David, vous mettez en scène l’opéra en cette fin d’année à Nancy, la fameuse Bohème de Puccini. Quel en est le sujet ?
« De façon très résumée, il s’agit d’un groupe de jeunes artistes qui décident de vivre de leur art, à Paris, et de réussir à trouver comment s’aimer et survivre aux crises politiques environnantes. »
C’est l’une des œuvres les plus célèbres du répertoire lyrique, avec laquelle vous faites pourtant vos débuts à l’opéra ?
« Sur invitation du directeur, Matthieu Dussouillez, en effet. C’est vrai que je ne connais pas du tout l’opéra, mais j’adore la musique. Et La Bohème , j’ai trouvé ça si beau !!! J’en étais ému jusqu’aux larmes. Le livret, en revanche… très conservateur et beaucoup trop patriarcal. »
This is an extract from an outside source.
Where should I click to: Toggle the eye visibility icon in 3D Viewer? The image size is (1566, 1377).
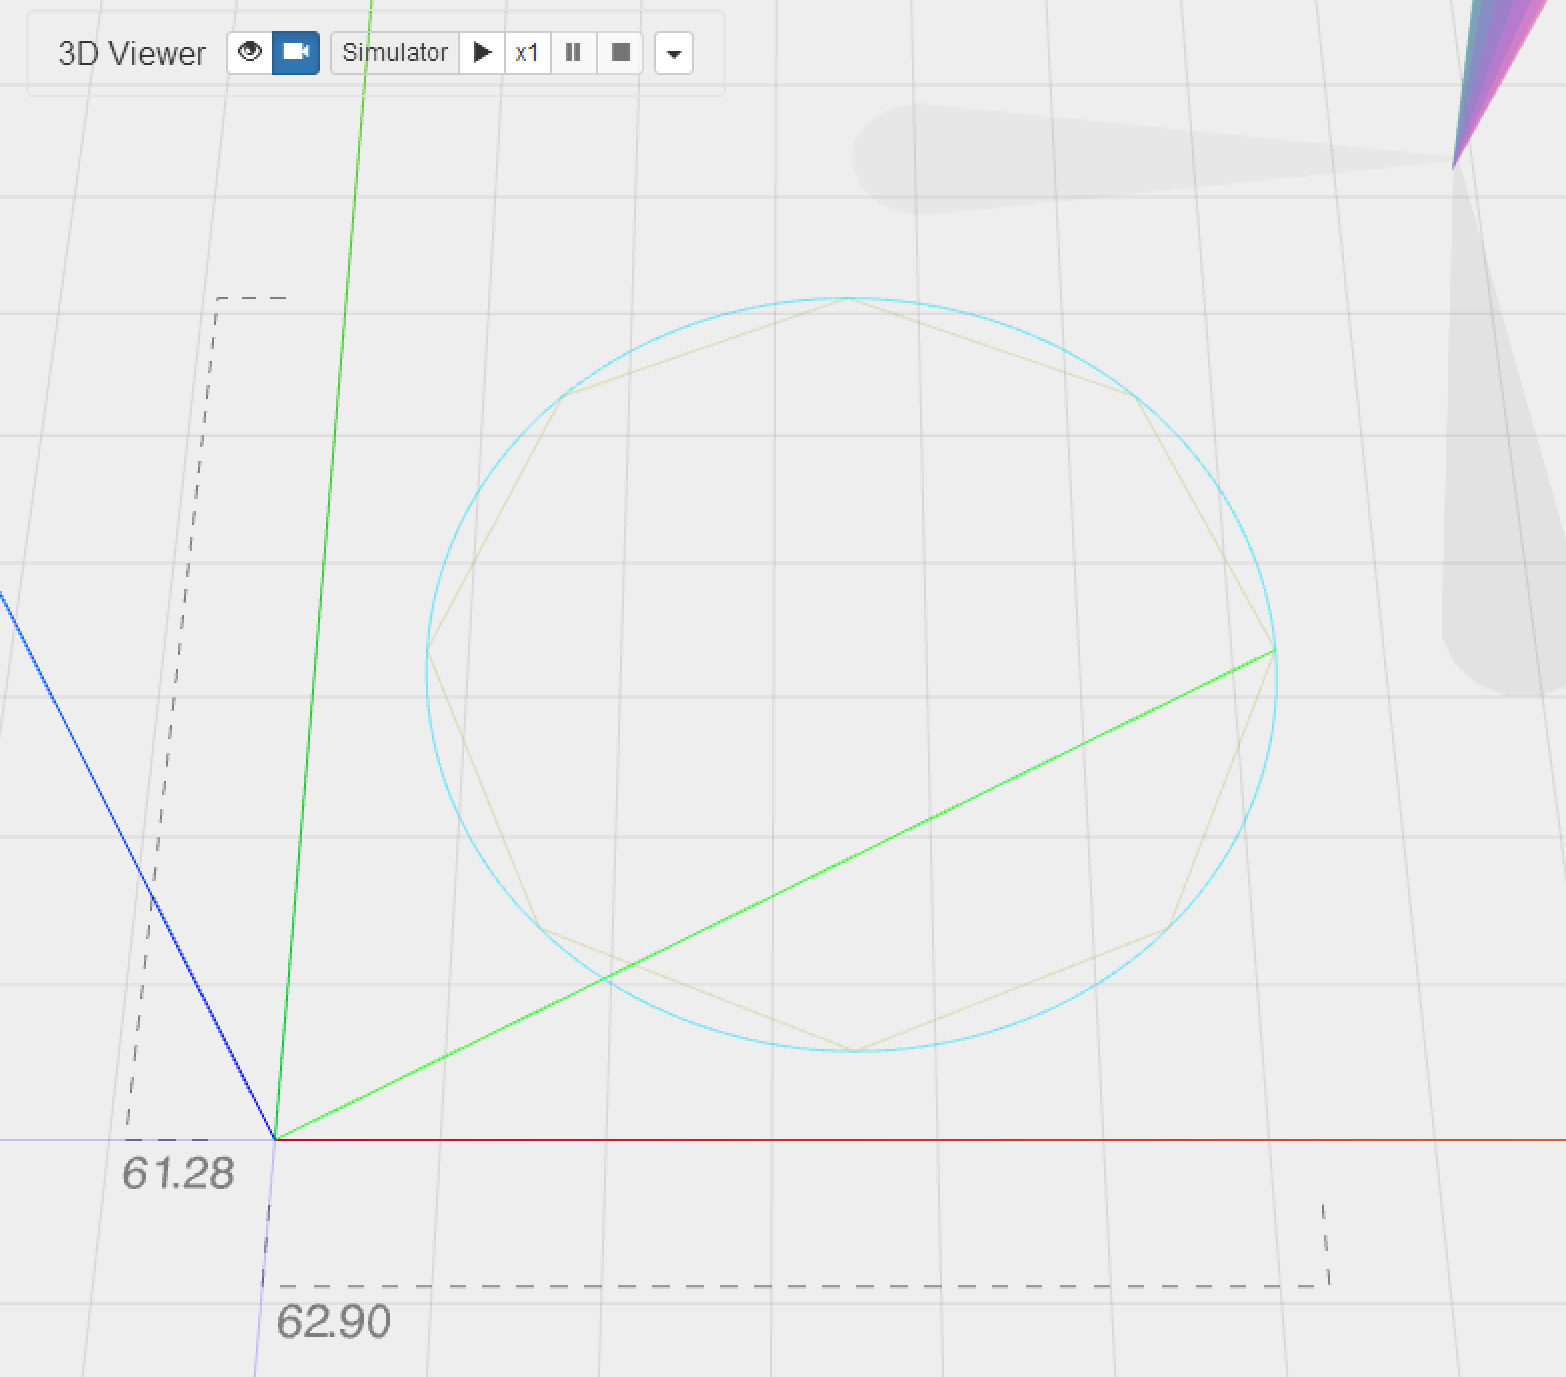[x=250, y=52]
Et donc, comment vous en arranger ?
« Par des partis pris un peu différents. Mimi, par exemple, l’un des personnages principaux, passe traditionnellement pour une pauvre petite chose vulnérable. Alors que moi, je la vois en femme forte ! Dès le début, dans la scène de rencontre avec Rodolfo, je ne crois pas qu’elle égare simplement la fameuse clef : elle la laisse sciemment tomber ! Comme elle l’aurait fait d’un mouchoir, pour attirer l’attention du garçon. Elle ne subit donc pas l’action, mais en est le moteur. J’ai fait d’elle et de Musette les deux piliers de cette Bohème , deux femmes qui tiennent bon face à l’adversité. »
Et ce, dans un contexte particulier… ?
« Oui, celui de la révolution de 1830. On sort d’une période d’émeutes. Les gens ont faim. »
Et la vie de Bohème semble soudain beaucoup moins romantique ?
« J’en dézingue même le mythe. D’ailleurs, la chambre de bonne où débute l’intrigue, on la livre nue : trois livres, trois bougies. Il y fait froid, il y fait faim. Décider de vivre de son art dans ces conditions, c’est un choix engagé, politique. Ils aimeraient tous être Victor Hugo, Delacroix ou Chateaubriand. Mais tous ne le sont pas. Et ils essayent pourtant d’être dans un positionnement non marchand, pour ne pas contribuer à ce qui deviendra l’économie de marché justement en gestation à cette époque. »
Un certain regard critique, peut-être ?
« Alors, oui, mais Puccini, ce n’est pas Bourdieu non plus (rires) ! La Bohème n’est pas une radiographie sociale réaliste des années 1830. »
Ni un bonbon doucereux, ni une critique acide, ni un temple sacré… alors c’est quoi pour vous, cette Bohème créée à Nancy ?
« C’est la musique de Puccini qui nous dépeint des paysages émotionnels de manière bouleversante. D’une très grande complexité musicale, tout en se faisant parfaitement accessible à tous. Voilà, le secret. »
Accessible ? Ce n’est pourtant pas toujours ce qu’on dit de l’opéra…
« Et pourtant, c’est vrai. L’opéra, c’est vraiment la Maison des Gens. Où près de 200 personnes sont à l’œuvre dans un même objectif : procurer une soirée d’émerveillement. Alors oui, une place à 85 € – tarif le plus élevé demandé ici -, ça peut paraître cher. Et ça l’est ! Mais on peut aussi assister à une représentation pour moins de 20 €. Et, par ailleurs, je voudrais souligner qu’en Grande-Bretagne, où sera ensuite donnée cette Bohème , ce ne sont pas 85 €, mais trois fois plus qui seront demandés ! Parce que là-bas, le service public, ce n’est pas tout à fait le même qu’en France. Une réalité dont il faut être bien conscient. Et c’est ce même service public à la française qui permet de vraies prises de risque. »
Par exemple ?
« De pouvoir réunir ces jeunes et brillants interprètes d’une folle générosité, d’une incroyable créativité, capables d’endurer la pression inouïe liée à ces œuvres célèbres sur lesquelles tout le monde a un avis. Et d’en proposer, quand même, une lecture neuve ! Parce que la tradition, c’est cool. Mais si ce n’est pas pour être emmené vers quelque chose d’aujourd’hui, ça ne deviendrait que poussière ! »
À l’Opéra National de Nancy-Lorraine, des places encore disponibles les 19 et 23 décembre à 20 h.